Document text -
>>>>

# Lowkey Lawn Journal by Thejarrod



## Thejarrod (Aug 5, 2018)

Lowkey lawn journal just to keep track of my lawn applications.

March 21, applied prodiamine granular. Used Lesco version, which is .68%. Setting 15 on Earthway spreader, which per bag instructions, should have resulted in 2.52 lbs/1,000. Actually used 4 bags, spread over roughly 40,000, which is 5 lbs/1,000. This is basically the max rate for the year. no split app this year, which is unfortunate.

skipped three areas.
1. 10ft section at mailbox. seeding to repair damage caused by Tenacity. 
2. front yard sidewalk area. seeding to repair damage caused by rodents over winter. 
3. back yard sidewalk area. area floods, didnt want to contribute to runoff. its also infested with Poa a, so i'll seed there too.


----------



## Thejarrod (Aug 5, 2018)

Greening up.


----------



## Thejarrod (Aug 5, 2018)

Applied 46-0-0 today. On the Earthway 2170, I started at setting of 10 and worked my way up until I got a consistent flow and settled at 13.

The lawn got a double pass. First north/south and again east/west. This put out a total of 1 lb per thousand, which at 46% N is 0.46 N/1,000. Not exactly spoon feeding, but I'll take it.

Might try to use the old Scotts Mini next time. i dont think the three hole setup on the Earthway is the best for low volume of large prill product. i think a single slot might work better.

Summary of applications so far:
3/21 - prodiamine. messed up rate and put down just under max for the year. 
4/9 - 46-0-0 urea. .46 N/1,000

next up:
hand pulling as much Poa A as possible and seeding in area just off backyard sidewalk(no prodiamine applied here).


----------



## Thejarrod (Aug 5, 2018)

pulled up a bucket full of poa a. not nearly as much as i wanted to get. Threw down GCI TTTF in thin spots now since i'll be doing fall pre-em.

<<<<

The tasks -
a) Using the lawn journal, explain why the writer skipped the back yard sidewalk area when applying prodiamine.
b) Answer these questions from the lawn journal:
(i) How many bags of prodiamine did the writer actually use on March 21?
(ii) At what Earthway setting did the writer settle when applying 46-0-0?
(iii) What seed did the writer throw down in thin spots after pulling Poa a?

Excerpted records -

>>>>

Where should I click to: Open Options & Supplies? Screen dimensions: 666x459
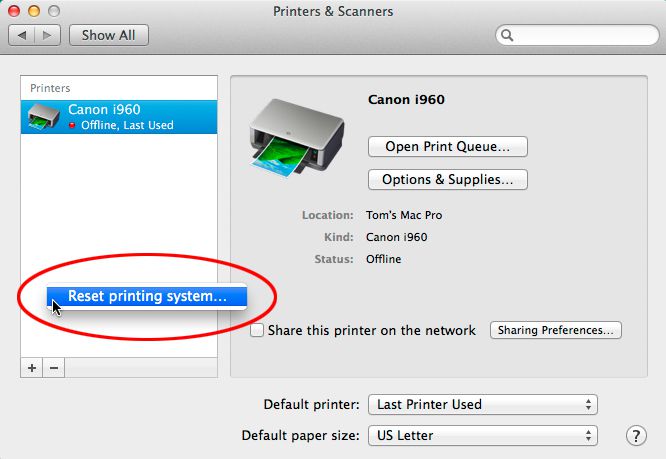point(448,179)
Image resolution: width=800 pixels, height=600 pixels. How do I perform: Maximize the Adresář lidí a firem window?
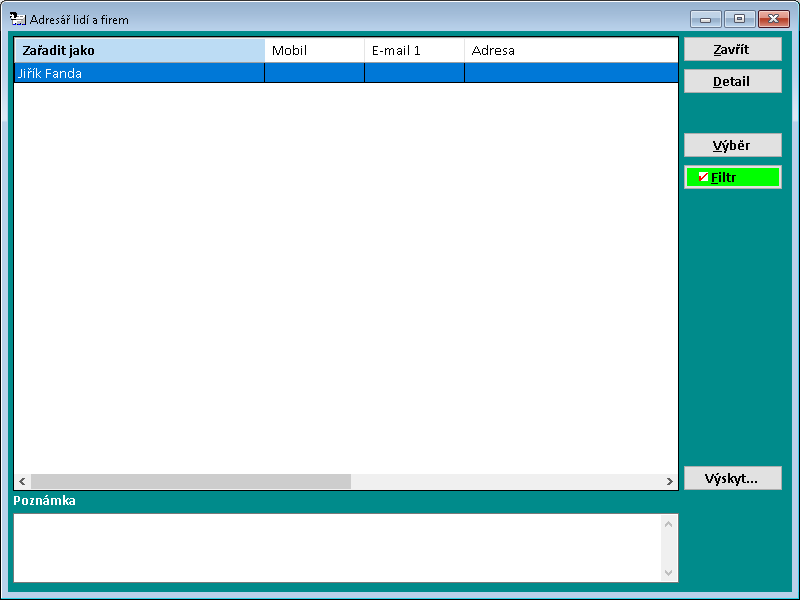(x=739, y=19)
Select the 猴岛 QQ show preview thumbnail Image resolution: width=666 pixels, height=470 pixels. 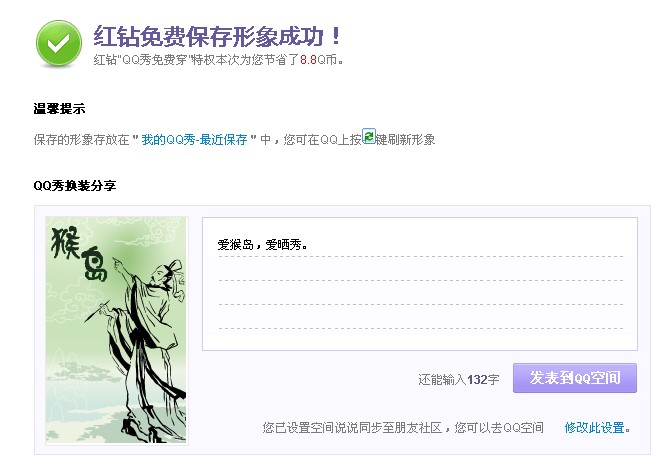(x=116, y=330)
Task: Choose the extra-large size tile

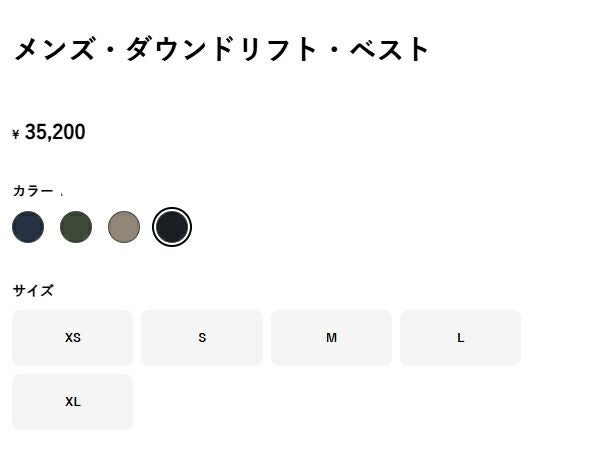Action: (72, 402)
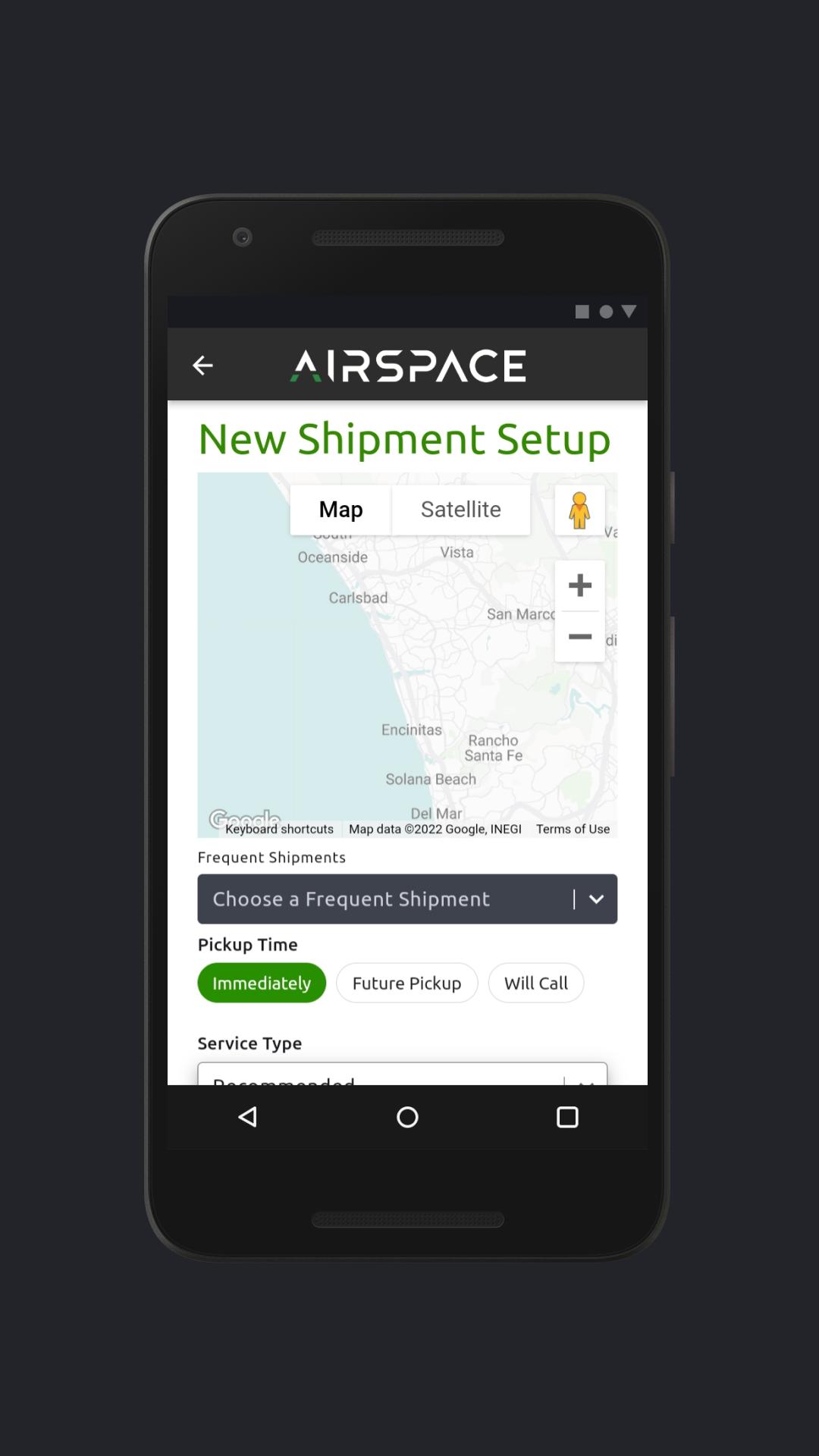Viewport: 819px width, 1456px height.
Task: Select Future Pickup option
Action: [407, 983]

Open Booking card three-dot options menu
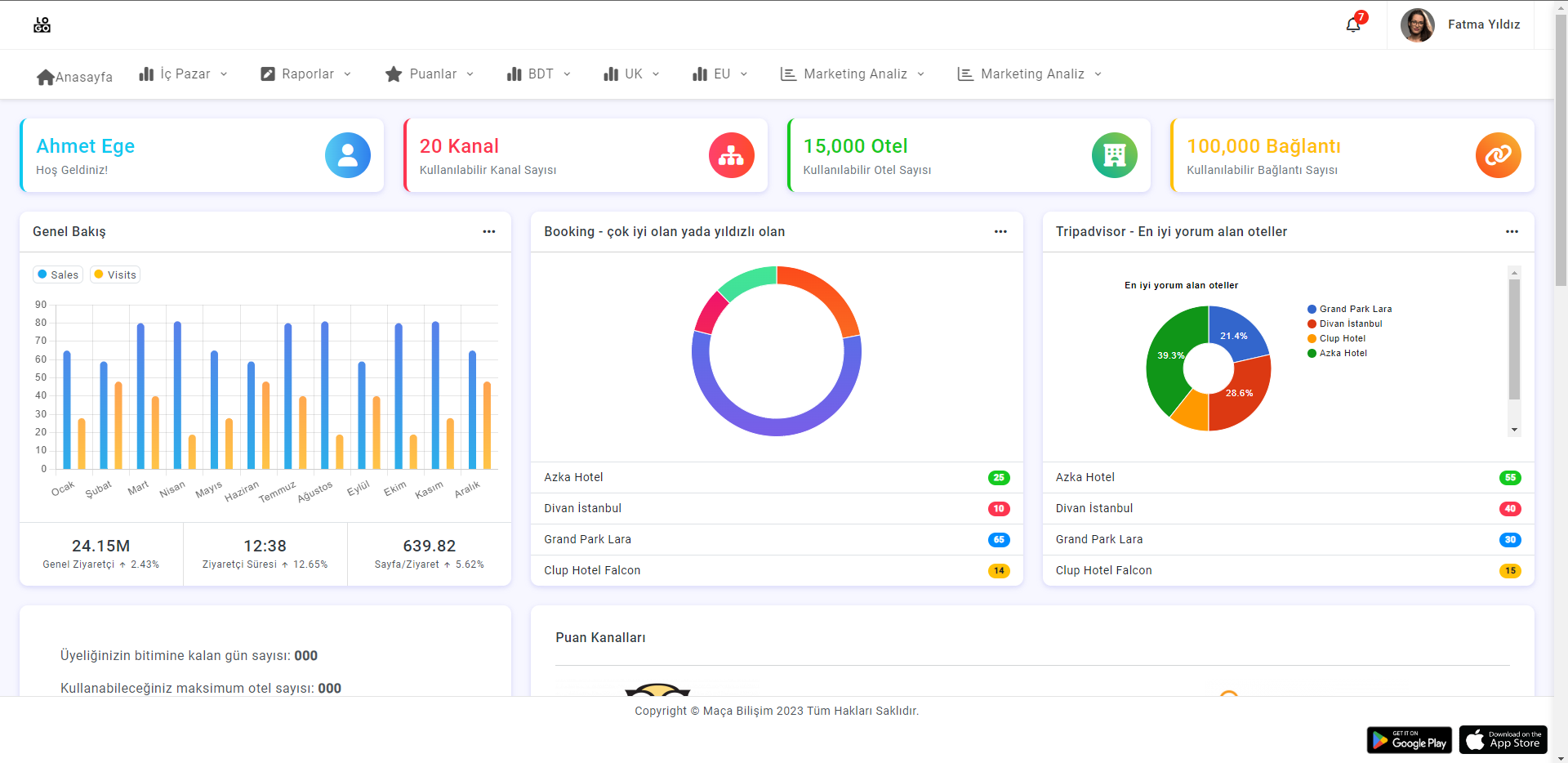tap(1000, 232)
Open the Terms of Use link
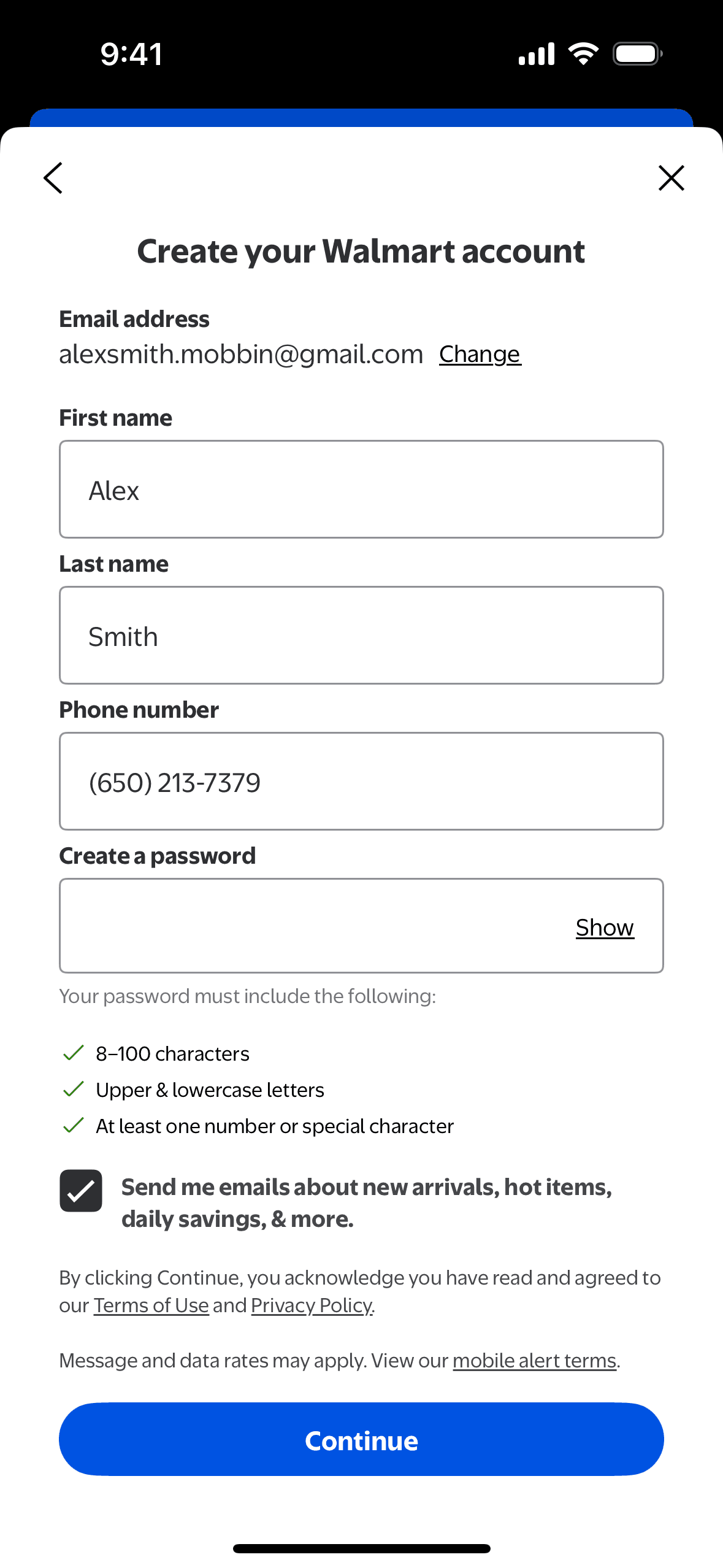723x1568 pixels. (x=151, y=1305)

<<<<

Solved tasks -
a) That area floods, and the writer didn't want to add to runoff. It is also infested with Poa a, so the writer planned to seed it as well.

b)
(i) 4 bags
(ii) 13
(iii) GCI TTTF